Im Frühjahr 2004 haben sich 88 Prozent der KonsumentInnen und 97 Prozent der LandwirtInnen gegen den Einsatz von Gentech-Tierfutter ausgesprochen. Schon 2003 hatte die drittgrößte österreichische Molkerei, die Tirolmilch, Gentechnik-freie Trinkmilch auf den Markt gebracht. Am 9. September 2004, also noch vor der NÖM, hatte der Vorstand der Kärntnermilch beschlossen, auf Gentech-Soja im Futtertrog zu verzichten. Dieser Betrieb ist aber noch mit der Umstellung beschäftigt.
Der Einsatz von Gentechnik im Tierfutter ist auch in Österreich keine Seltenheit: 500.000 Tonnen Gentechnik-hältige Soja landen pro Jahr in den heimischen Futtertrögen. Die Lebensmittel, bei deren Erzeugung dieses Futter verwendet wird, müssen allerdings noch immer nicht gekennzeichnet werden.

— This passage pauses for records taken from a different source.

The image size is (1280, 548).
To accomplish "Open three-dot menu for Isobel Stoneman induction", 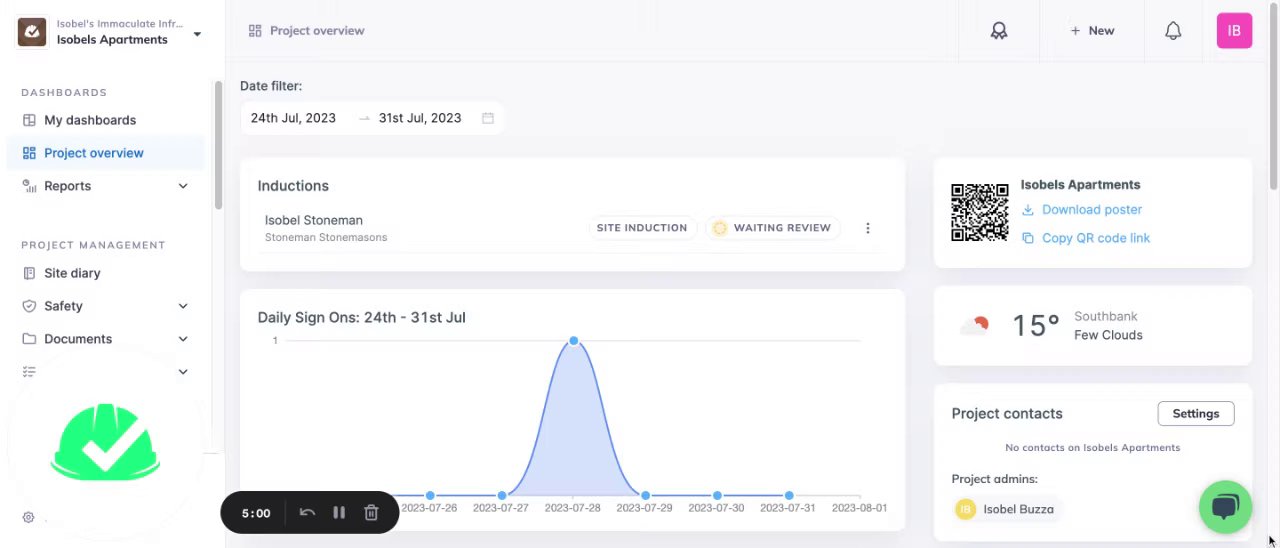I will click(867, 228).
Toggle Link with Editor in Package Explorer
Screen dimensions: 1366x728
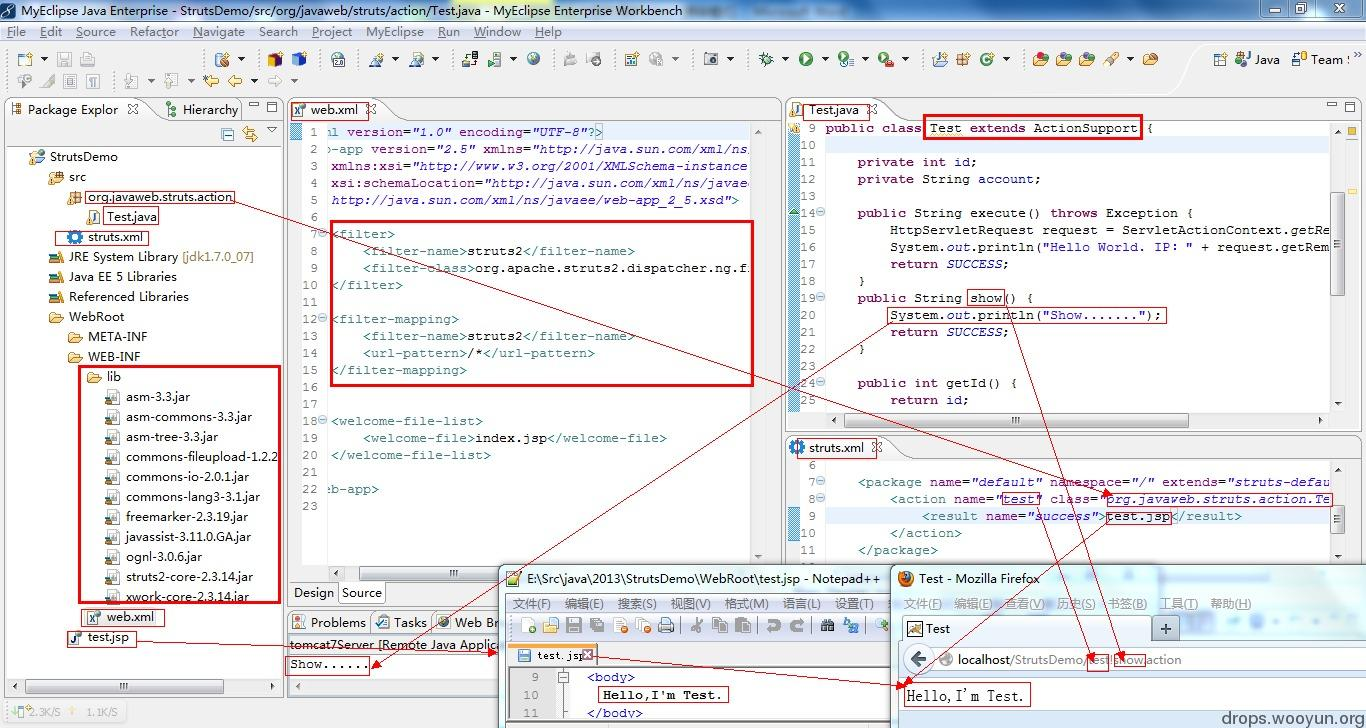(249, 134)
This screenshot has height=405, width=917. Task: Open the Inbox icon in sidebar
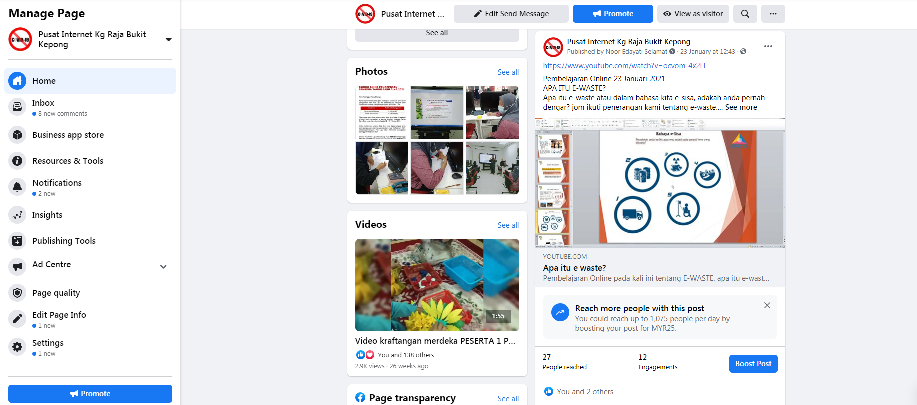[x=18, y=107]
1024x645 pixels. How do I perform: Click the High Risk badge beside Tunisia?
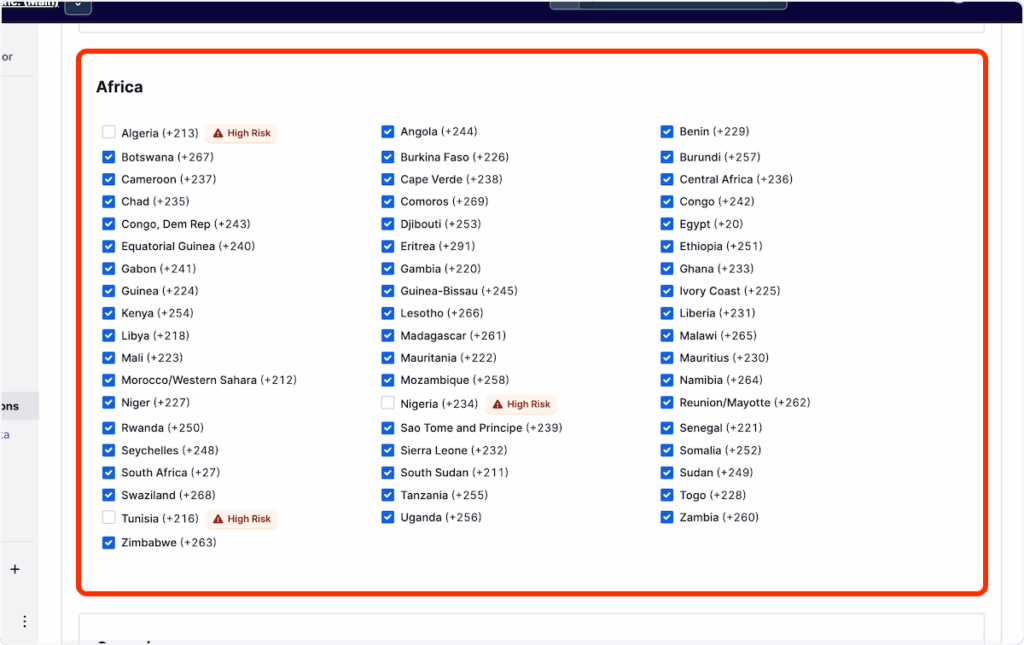[x=241, y=519]
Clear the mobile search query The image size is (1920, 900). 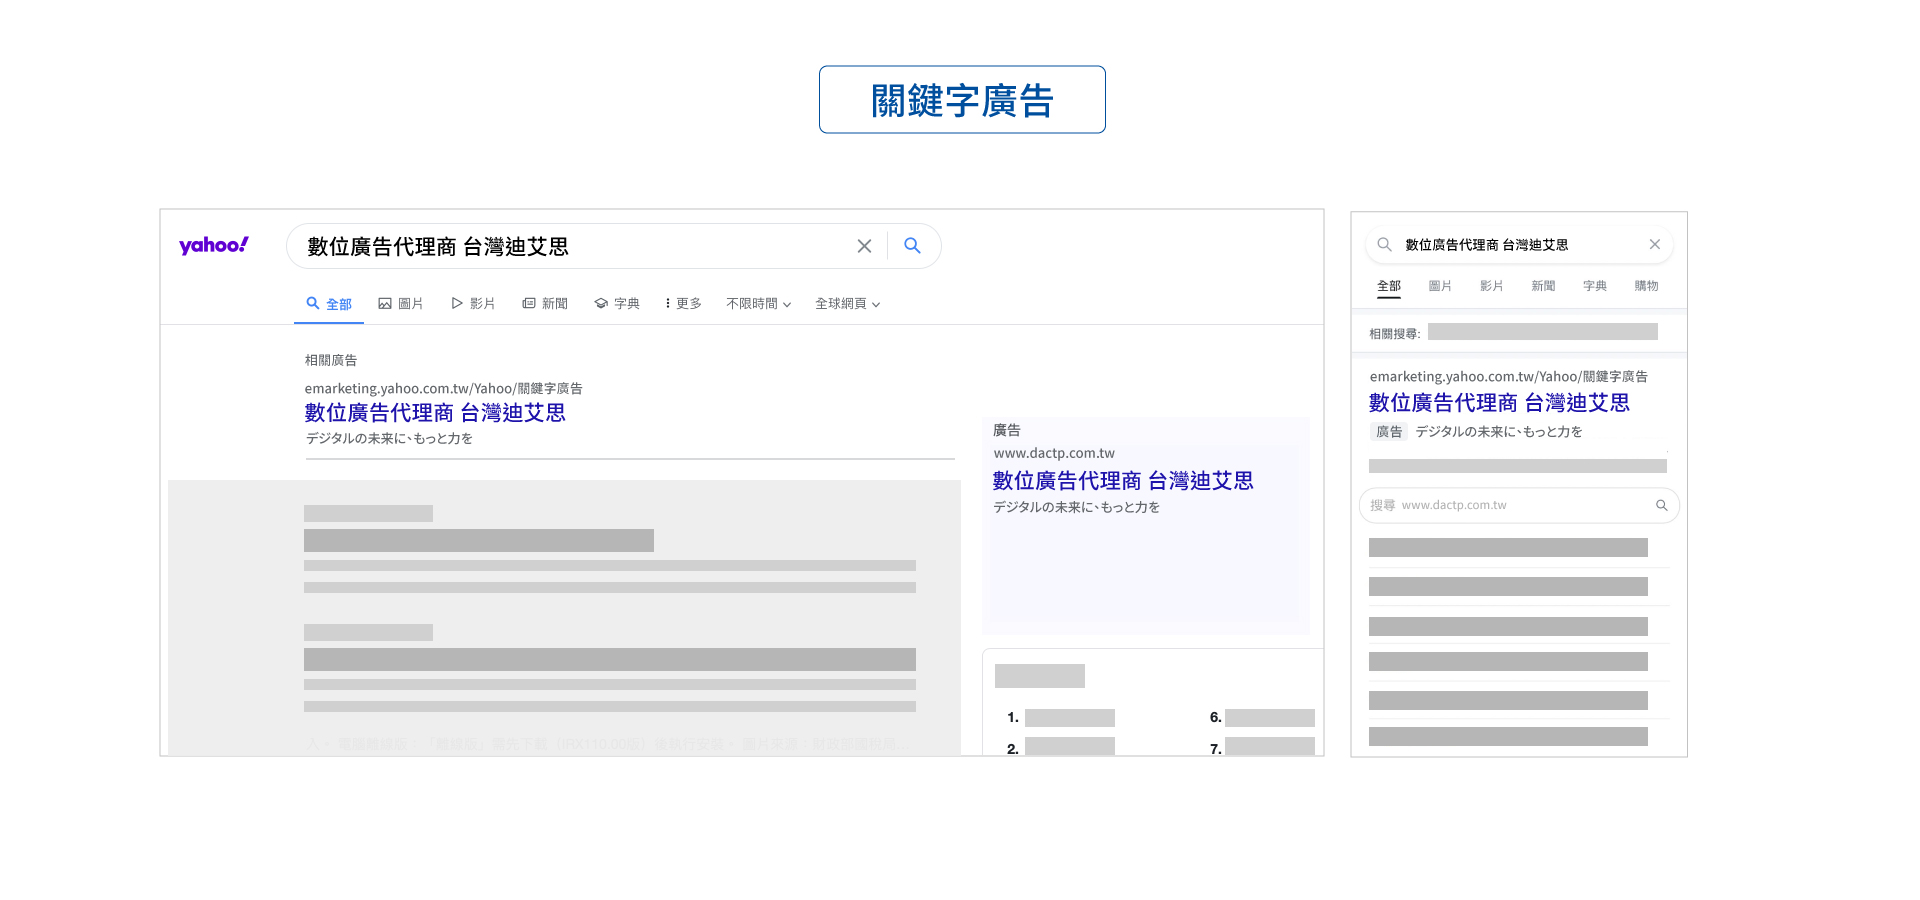pyautogui.click(x=1654, y=245)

"Firmen, die wie die NÖM Gentechnik-frei werden wollen, müssen derzeit die Kosten selbst tragen vor allem für die Kontrolle", ärgert sich Nichtenberger. "Im Gegensatz dazu ersparen sich Firmen, die Gentech-Tierfutter verwenden, diese Kosten zur Qualitätssicherung. So werden also sogar belohnt, dass sie den Menschen gegen deren Willen Gentechnik unterjubeln." Greenpeace sammelt deshalb Unterschriften für eine strenge Gentechnik-Kennzeichung: Eine Million Unterschriften sollen im Frühjahr 2006 an die EU-Kommission übergeben werden.

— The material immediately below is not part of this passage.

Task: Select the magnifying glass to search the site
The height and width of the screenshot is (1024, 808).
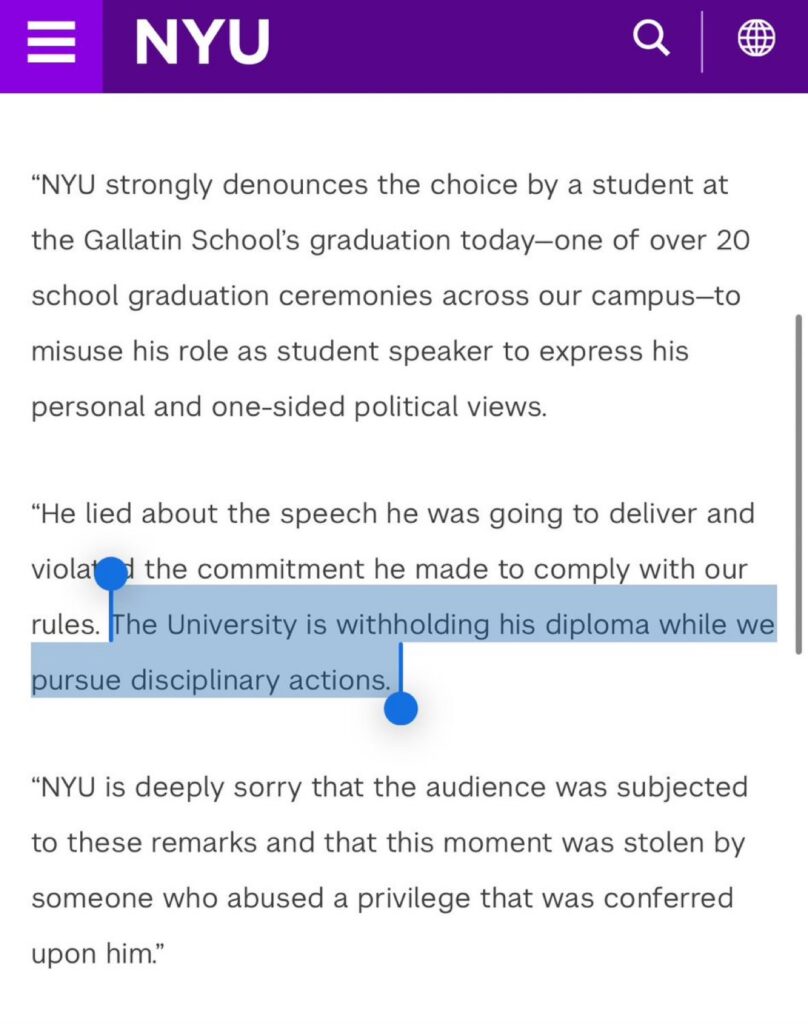Action: coord(651,38)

Die NÖM ist die wichtigste Molkereiengruppe in Ostösterreich. Mit rund 100 Million Liter Milch wird derzeit rund ein Drittel der NÖM-Produktion ohne den Einsatz von Gentech-Soja hergestellt. "Entgegen allen Unkenrufen aus der Landwirtschaftsszene zeigt die NÖM, dass es geht: Qualität durch Gentechnik-Freiheit, ohne Mehrkosten für BäuerInnen und KonsumentInnen", kommentiert Nichtenberger. "Der Lebensmittelhandel kann zum Erfolg von Gentechnik-freien Produkten beitragen. Billa, Spar und Co sind aufgefordert, in ihren Regalen Platz für Gentechnik-freie Produkte zu machen."